1

I have a big string which has got data from a csv file, however when using regular expressions such as:

Regex regex = new Regex(@"\w+|""[\w\s]*""");

it splits every letter instead? there are no spaces foreach line, only at the end of the line - but shouldn't be cutting the line where there is a space inside double quotes.

example: test1,test2,test3,test4,test5,"test 6",test7 (new line)test8,test9,etc.

Can somebody guide me in the right direction? thanks

Mark W
  • 85
  • 2
  • 11
  • Can you use an existing library, such as: http://www.codeproject.com/Articles/9258/A-Fast-CSV-Reader? – Eric Aug 06 '12 at 15:18

2 Answers2

4

I recommend referring to an existing solution than reinventing your own (unless you're going for the learning experience!) Parsing CSV is trickier than it seems.
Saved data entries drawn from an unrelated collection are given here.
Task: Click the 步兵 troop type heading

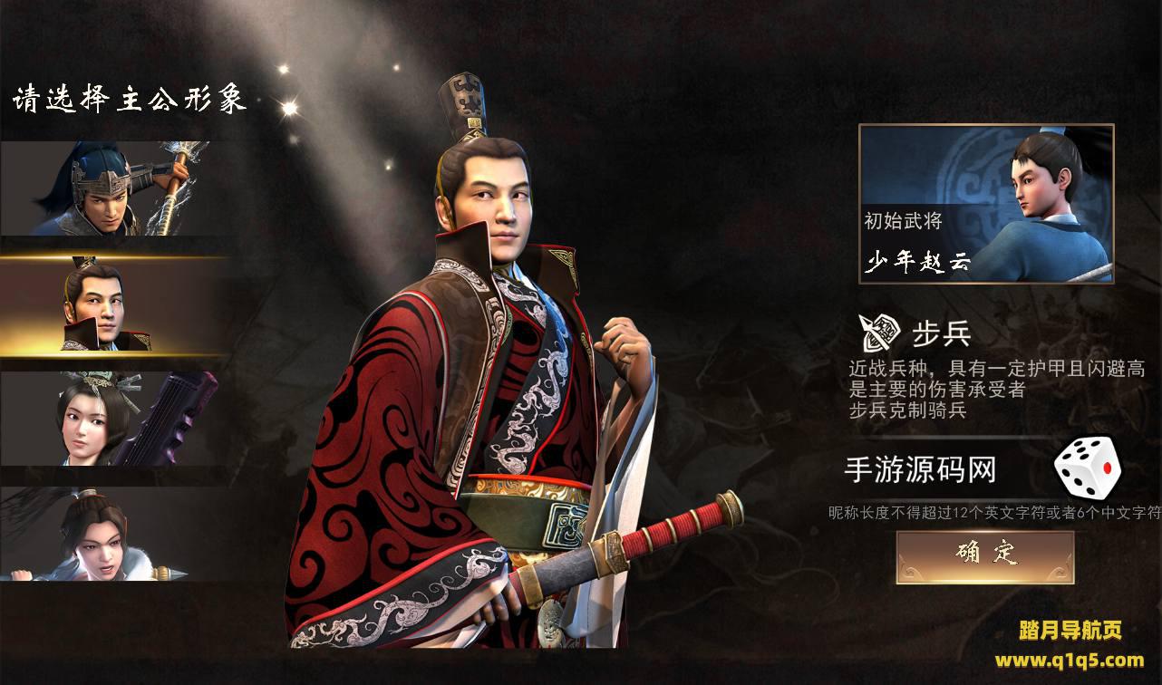Action: coord(941,333)
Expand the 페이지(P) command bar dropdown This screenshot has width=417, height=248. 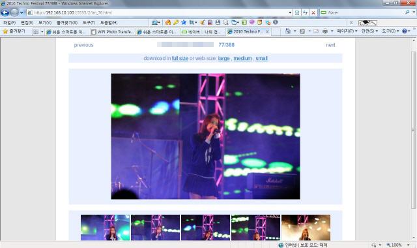[347, 31]
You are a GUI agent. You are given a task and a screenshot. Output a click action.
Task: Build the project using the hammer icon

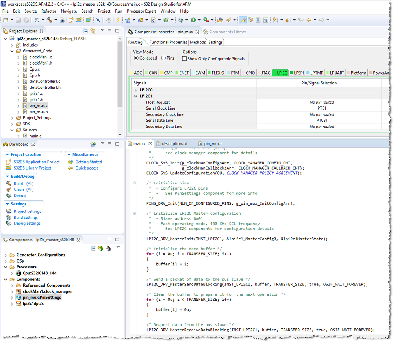(49, 20)
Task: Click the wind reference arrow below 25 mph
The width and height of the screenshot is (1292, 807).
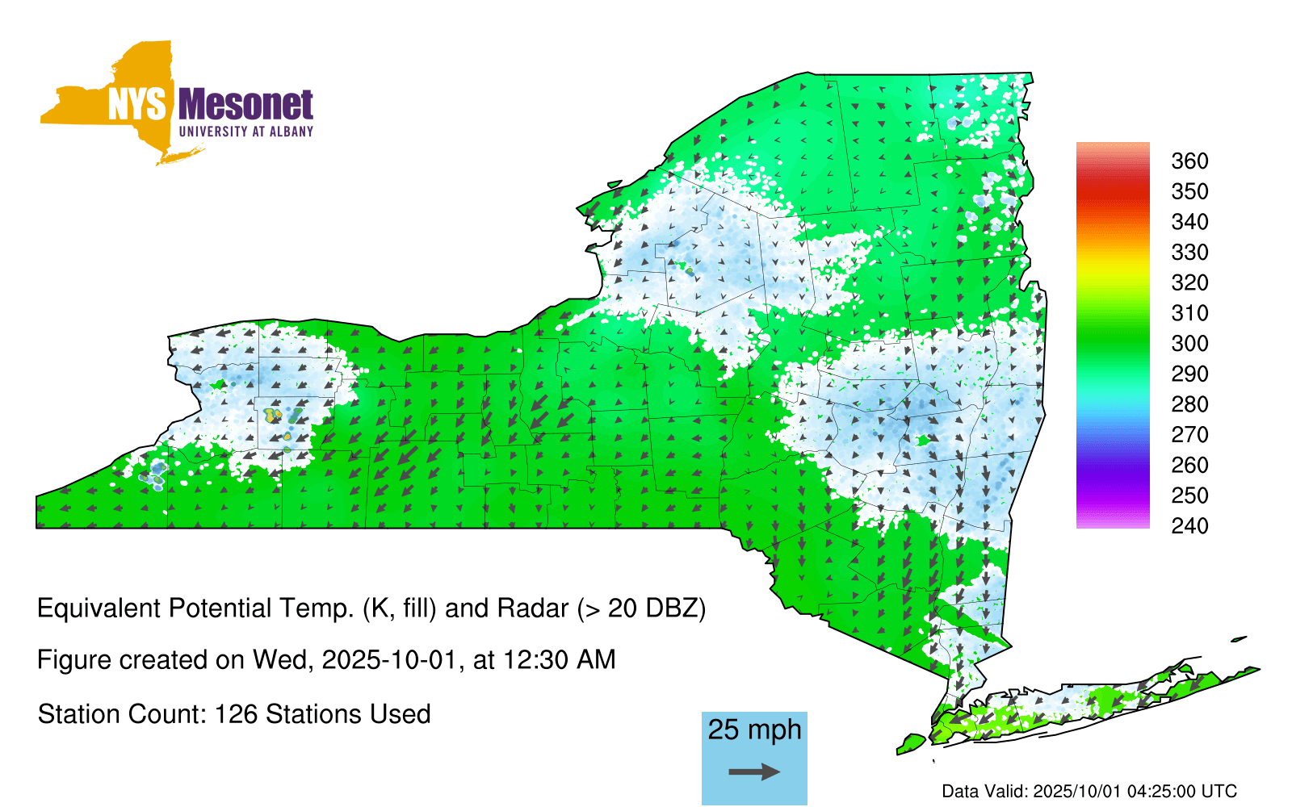Action: 754,772
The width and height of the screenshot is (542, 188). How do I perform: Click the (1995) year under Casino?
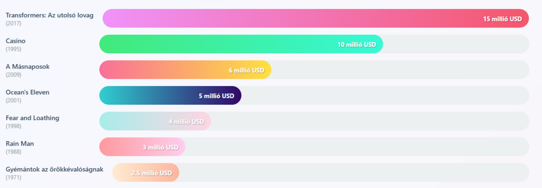coord(14,49)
EDIT: Didn't see you were using C#. Here are more links.

Community
  • 1
  • 1
Andrew Cheong
  • 29,362
  • 15
  • 90
  • 145
  • 1
    The main trickiness with parsing CSV is figuring out what the exact rules are. There are so many different variants, with slight differences. Actually parsing it once you figured out which rules you need isn't that hard, even when you do it manually. – CodesInChaos Aug 06 '12 at 15:22
1

Use an existing CSV parser instead of trying to use Regex - the format is subtle, as you have seen.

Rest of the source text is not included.